Oh iya, salam katanya buat yang bikin surat ke Pak Jokowi kemarin. Ditunggu di Kantor Desa Kanekes dan para ketua adat Baduy Dalam juga menanyakan apa dasar surat diajukan ke Pak Presiden tanpa mengajak bicara warga Baduy Dalam..?

Permasalahan di Baduy saat ini adalah masalah lahan yang semakin sempit, kebutuhan air bersih, pangsa pasar hasil tenun dan madu para pengrajin Baduy… dan banyak lainnya.

Silahkan datang ke Balai Desa Kanekes ya. Mereka resah dengan berita yang dibuat booming tanpa musyawarah penuh para ketua adat.

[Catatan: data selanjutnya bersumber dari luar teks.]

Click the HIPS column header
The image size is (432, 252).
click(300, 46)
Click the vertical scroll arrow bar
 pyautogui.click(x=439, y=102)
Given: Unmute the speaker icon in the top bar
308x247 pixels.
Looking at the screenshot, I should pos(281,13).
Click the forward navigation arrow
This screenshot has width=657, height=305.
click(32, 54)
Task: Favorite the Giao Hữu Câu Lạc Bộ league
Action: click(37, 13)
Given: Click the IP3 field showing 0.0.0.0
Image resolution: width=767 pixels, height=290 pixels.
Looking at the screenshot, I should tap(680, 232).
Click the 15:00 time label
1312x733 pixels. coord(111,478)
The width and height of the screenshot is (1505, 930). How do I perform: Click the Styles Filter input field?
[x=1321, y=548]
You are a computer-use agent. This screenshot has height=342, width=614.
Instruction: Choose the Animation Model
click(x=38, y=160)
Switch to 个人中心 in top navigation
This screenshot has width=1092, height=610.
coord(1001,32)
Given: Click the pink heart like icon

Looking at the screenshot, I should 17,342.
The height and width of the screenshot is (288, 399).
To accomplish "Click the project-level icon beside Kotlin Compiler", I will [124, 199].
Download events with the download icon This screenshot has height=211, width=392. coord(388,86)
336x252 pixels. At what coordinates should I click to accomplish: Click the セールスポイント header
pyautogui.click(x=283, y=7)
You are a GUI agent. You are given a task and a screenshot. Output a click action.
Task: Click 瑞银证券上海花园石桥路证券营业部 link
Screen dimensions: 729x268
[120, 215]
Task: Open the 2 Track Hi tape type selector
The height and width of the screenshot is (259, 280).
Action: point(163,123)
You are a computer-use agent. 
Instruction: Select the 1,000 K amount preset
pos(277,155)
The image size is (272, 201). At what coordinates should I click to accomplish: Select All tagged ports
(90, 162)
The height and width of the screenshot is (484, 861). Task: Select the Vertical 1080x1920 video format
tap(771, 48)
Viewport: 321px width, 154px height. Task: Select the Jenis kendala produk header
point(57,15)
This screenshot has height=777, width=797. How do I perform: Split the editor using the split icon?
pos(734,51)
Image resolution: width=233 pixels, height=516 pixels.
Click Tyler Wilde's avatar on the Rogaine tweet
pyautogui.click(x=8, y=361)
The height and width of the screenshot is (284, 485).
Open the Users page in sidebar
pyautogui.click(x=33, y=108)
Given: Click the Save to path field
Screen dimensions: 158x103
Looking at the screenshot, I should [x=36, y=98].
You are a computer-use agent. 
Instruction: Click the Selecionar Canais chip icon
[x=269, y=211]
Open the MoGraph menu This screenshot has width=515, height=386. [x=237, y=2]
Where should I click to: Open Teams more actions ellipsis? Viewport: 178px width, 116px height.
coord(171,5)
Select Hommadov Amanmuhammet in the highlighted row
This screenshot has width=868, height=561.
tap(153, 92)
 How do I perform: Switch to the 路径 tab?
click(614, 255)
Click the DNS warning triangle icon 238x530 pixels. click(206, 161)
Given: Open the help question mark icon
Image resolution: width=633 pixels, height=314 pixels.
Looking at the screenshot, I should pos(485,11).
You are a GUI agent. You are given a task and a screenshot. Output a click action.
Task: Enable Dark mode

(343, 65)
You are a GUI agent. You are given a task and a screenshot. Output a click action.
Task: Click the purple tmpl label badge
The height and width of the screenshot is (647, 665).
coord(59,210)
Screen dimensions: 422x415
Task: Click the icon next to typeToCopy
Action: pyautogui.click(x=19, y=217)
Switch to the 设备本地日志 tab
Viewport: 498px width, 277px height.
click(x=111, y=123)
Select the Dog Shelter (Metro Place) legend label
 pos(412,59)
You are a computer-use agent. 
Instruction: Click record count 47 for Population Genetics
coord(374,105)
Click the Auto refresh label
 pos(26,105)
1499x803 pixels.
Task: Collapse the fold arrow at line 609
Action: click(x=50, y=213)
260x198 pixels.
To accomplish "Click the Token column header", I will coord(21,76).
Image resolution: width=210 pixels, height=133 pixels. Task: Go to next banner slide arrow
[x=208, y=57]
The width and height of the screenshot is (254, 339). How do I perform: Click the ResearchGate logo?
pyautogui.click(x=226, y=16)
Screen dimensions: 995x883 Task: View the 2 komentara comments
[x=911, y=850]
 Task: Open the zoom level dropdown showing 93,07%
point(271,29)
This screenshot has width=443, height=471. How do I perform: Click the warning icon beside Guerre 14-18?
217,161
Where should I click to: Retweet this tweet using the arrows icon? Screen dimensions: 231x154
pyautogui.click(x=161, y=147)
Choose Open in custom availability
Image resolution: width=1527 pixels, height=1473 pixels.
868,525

Kalau kata orang Baduy, tidak perlu menggunakan penggebuk kebo untuk memukul lalat. Nggak perlu surat ke Presiden untuk sekedar menutup kawasan Baduy. Kalau para ketua adat minta pintu masuk kawasan ditutup… ya harus tutup.

Saya membayangkan Om Don Hasman pasti akan senyum-senyum saat membaca artikel kemarin… hehehe. ***

(Tulisan Muhammad Arif Kirdiat ini dimuat atas ijin penulisnya)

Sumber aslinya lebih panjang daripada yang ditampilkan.